- Location of Cyprus within the European Union
- Date: 15 December 1993
- Meeting no.: 3,322
- Code: S/RES/889 (Document)
- Subject: Cyprus
- Voting summary: 15 voted for; None voted against; None abstained;
- Result: Adopted

Security Council composition
- Permanent members: China; France; Russia; United Kingdom; United States;
- Non-permanent members: Brazil; Cape Verde; Djibouti; Hungary; Japan; Morocco; New Zealand; Pakistan; Spain; Venezuela;

= United Nations Security Council Resolution 889 =

United Nations Security Council resolution 889, adopted unanimously on 15 December 1993, after recalling Resolution 186 (1964) and other relevant resolutions on Cyprus, the council noted a report of the Secretary-General Boutros Boutros-Ghali and extended the mandate of the United Nations Peacekeeping Force in Cyprus (UNFICYP) until 15 June 1994.

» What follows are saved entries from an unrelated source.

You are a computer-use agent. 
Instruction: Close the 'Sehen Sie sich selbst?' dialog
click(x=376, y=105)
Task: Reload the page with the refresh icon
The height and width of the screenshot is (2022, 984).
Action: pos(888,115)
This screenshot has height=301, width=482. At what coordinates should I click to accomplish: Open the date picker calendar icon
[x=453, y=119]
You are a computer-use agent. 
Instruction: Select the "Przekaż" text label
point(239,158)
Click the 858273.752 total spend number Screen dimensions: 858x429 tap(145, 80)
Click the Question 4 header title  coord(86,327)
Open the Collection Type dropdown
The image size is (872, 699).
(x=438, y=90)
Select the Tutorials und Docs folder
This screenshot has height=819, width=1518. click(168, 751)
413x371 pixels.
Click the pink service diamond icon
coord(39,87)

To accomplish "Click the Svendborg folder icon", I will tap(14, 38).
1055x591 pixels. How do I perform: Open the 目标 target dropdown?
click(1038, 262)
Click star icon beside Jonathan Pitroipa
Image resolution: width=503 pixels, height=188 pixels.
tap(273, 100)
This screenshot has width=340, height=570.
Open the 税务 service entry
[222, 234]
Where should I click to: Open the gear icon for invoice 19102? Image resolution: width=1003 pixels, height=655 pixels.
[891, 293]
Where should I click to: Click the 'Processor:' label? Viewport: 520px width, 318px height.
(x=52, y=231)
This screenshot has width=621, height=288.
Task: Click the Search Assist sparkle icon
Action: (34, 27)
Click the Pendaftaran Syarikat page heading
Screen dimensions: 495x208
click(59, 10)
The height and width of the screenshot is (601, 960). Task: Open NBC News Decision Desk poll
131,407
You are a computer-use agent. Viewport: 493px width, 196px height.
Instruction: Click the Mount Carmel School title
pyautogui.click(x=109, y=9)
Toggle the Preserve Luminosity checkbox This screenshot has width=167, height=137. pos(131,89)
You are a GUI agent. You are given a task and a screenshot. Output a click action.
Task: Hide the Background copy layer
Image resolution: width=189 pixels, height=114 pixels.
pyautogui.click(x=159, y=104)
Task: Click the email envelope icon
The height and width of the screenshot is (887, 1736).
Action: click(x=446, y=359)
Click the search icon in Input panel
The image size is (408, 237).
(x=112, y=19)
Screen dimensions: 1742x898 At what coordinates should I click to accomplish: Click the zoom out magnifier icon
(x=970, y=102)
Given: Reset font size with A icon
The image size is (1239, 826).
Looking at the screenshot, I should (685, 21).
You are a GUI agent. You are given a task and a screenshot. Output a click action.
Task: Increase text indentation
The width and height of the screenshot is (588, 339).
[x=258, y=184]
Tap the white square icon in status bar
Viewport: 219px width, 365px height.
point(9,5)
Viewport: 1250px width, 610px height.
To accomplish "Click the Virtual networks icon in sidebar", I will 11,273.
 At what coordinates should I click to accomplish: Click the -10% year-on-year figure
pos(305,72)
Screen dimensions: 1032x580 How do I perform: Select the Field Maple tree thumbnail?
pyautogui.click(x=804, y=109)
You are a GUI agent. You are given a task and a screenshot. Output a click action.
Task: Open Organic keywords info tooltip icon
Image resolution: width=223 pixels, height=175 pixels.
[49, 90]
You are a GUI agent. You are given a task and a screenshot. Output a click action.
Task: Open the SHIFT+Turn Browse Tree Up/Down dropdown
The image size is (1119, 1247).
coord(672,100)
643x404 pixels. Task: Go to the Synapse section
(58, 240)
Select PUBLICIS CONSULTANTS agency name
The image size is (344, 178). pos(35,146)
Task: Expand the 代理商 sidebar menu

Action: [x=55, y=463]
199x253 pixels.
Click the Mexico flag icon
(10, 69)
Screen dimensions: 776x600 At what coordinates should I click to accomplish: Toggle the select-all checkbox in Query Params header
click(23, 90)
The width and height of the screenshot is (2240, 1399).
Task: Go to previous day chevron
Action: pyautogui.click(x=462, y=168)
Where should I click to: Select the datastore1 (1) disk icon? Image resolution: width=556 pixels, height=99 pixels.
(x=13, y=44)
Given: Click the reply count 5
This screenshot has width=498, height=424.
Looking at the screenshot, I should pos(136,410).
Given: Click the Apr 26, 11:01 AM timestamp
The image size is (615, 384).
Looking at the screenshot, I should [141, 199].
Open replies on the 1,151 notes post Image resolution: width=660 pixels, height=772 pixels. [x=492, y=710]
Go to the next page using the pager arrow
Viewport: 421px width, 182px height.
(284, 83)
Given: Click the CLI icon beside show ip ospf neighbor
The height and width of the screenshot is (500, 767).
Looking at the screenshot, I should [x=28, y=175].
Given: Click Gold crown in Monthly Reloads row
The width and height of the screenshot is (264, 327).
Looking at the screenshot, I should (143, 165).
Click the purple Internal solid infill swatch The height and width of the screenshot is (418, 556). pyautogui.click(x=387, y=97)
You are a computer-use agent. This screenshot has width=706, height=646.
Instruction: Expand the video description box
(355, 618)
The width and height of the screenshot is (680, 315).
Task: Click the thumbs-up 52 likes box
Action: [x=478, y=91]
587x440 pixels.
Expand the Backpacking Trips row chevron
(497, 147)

Under the current circumstances, the Council noted that an adjustment in the structure and strength of power was not possible at present. The military authorities on both sides of the buffer zone were told to ensure no more incidents occurred along the border, urging countries to reduce the number of foreign troops in the Republic of Cyprus and asking the Republic of Cyprus to reduce defence spending to help restore confidence in the peace progress, as envisaged in the "Set of Ideas".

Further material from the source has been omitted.